Fourth, if you have trouble saying calm, bring a family member, friend, or advocate that can help you and understands the needs of your child and the IEP process.
Fifth, do not go adversarial. The IEP meeting (and the whole process) works best when you and the other members of the team can work together. Will there be disagreements? Probably. And if there are disagreements, say your peace. But if you can keep those disagreements from becoming personal, then you have a better chance of working through them. More times than not, you will be able to find a middle ground that will provide your child with appropriate services. Not being adversarial also helps prevent the digging of trenches and hardening of the lines. Yelling, screaming, and making accusations at the others in the room helps no one. You want to keep the group flexible and willing to move.
Getting Ready for Your IEP Meeting
Your child’s IEP meeting is coming up soon. What do you do? How do you get ready? Waiting to the last minute, running around and gathering papers, and going in with little to no prep is simply not the best way to go into a meeting that determines the educational services your child needs. Neither is going in stressed out without a plan.

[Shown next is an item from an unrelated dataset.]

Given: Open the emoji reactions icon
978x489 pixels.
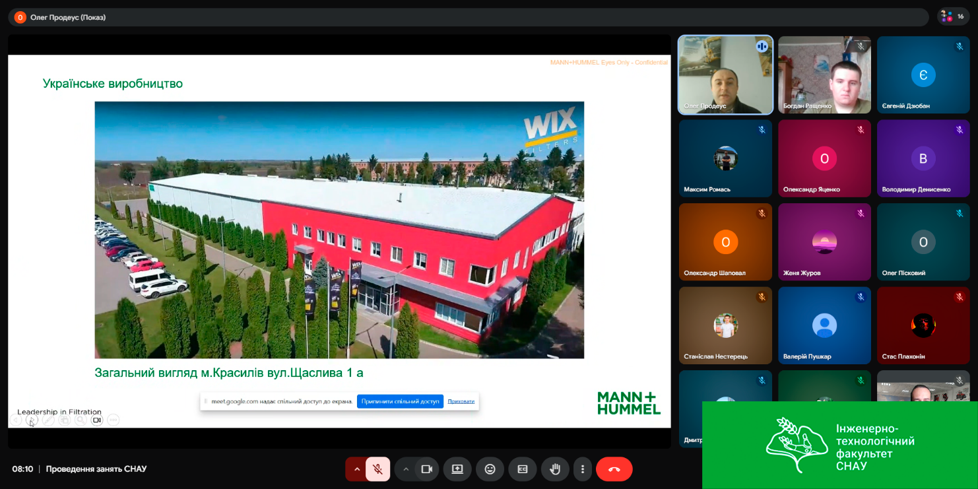Looking at the screenshot, I should [x=490, y=469].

So here are some simple suggestions on how to get ready to walk into your child’s IEP meeting:
First, sit down and review what you believe is working and not working for your child and create a game plan for yourself for the meeting. Write it out! Don’t just keep it in your head. Having that plan will help you stay on track and ensure you don’t forget any issues you want to discuss. It will also let you think through those issues and questions that may come up. Don’t wait until the night before – do this a month or a couple of weeks before the meeting. You can revise your plan right up until the meeting, but start early.
Once you have that plan, gather any paperwork you think you will need. Smart parents keep notebooks. I prefer the big, 3 inch, 3-ring binders with page dividers to sort info. You should be sorting and filing information and papers as you get them. I know – it means taking time and being organized, but it will pay off when you need things. A week or so before the meeting go through that information and pull out what you need and put it in a binder to take to the IEP meeting.
Organize your personal schedule. Clear the decks, so to speak. Make sure that child care issues are taken care of. Make sure that your work schedule is cleared and you won’t be disturbed during the meeting. Basically make sure you can focus on the meeting without other distractions.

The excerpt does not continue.